6. Replace Jam With Mashed Banana

Instead of jam or marmalade on white toast for breakfast, try sliced or mashed banana on wholemeal toast. For extra protein, first spread your toast with a nut butter or soft cheese.

7. Add Flavours Like Vanilla When Reducing the Sugar in Recipes

Add vanilla or cinnamon to recipes and you’ll find you can make do with less or no sugar. Take care when buying vanilla essence, though, because many contain—you guessed it—sugar. You can buy vanilla powder from some health food stores or online.

8. Buy Good Quality Chocolate

If you really, really must have some chocolate, and you can’t get hold of a sugar-free brand, then buy good quality chocolate. It’s far easier to eat one square of chocolate made of 70% cocoa solids than it is to eat one bite of cheap chocolate, which has far more sugar in it and will have you craving more.

Or make your own chocolate with this very easy and delicious recipe!

9. Eat Slowly

Slow down to really taste the food you eat. If people feel guilty about eating sweet things, they often eat quickly, barely noticing the taste, and so want more. If you’re eating it anyway, you might as well enjoy it! Someone I know allows herself one square of good quality chocolate a day and lets it slowly melt in her mouth, savouring it for longer than it used to take to eat a whole bar.

10. Follow the 80/20 Rule

Keep in mind the 80/20 rule. Basically this just means that most of your "bad" eating comes from a few minor habits, so change will take far less effort than you think. If, for instance, you always reach for the cookie jar when you get in from work so hungry that you can’t possibly wait till you’ve prepared the evening meal, sit down and have banana on toast before you start cooking—or something similar.

Another way of applying this rule is to eat healthily 80% of the time and whatever you want the other 20%. As with the first 80/20 method, this makes it feel more manageable, and if something feels easy, you are more likely to stick to it.
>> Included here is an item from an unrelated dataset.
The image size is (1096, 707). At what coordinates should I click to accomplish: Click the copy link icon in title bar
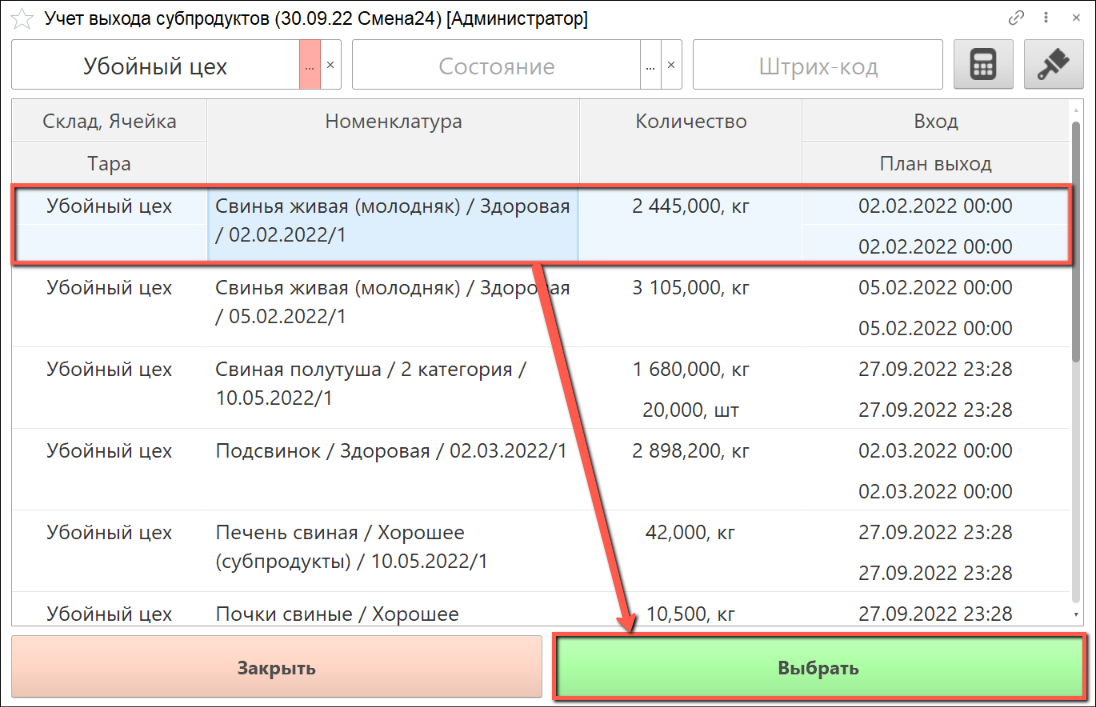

11. Buy Healthier Alternatives

You may not always have time to cook and puree dates, and some much healthier natural sweeteners have become available recently.

  • Lucuma Powder: This powder is made from the Peruvian lucuma fruit, and because the entire fruit is dried and powdered, it contains fiber and nutrients. It is a powerful source of antioxidants and B vitamins, and I find it very tasty. (Not everyone agrees, so it’s down to individual taste.)
  • Baobab Powder: This is very similar to lucuma powder and is made from the African baobab fruit. Both baobab and lucuma powders are quite expensive, so use them sparingly!
  • Rapadura Sugar: This is the juice of whole cane—evaporated and either sold as a block or ground into crystals. It is more readily available than the fruit powders and much cheaper. It is also known as "jaggery" and sometimes a "whole cane sugar." Although rapadura is considerably better for you than refined sugar, since it is made from juice, it is still more refined than lucuma, baobab or dates, so use it sparingly.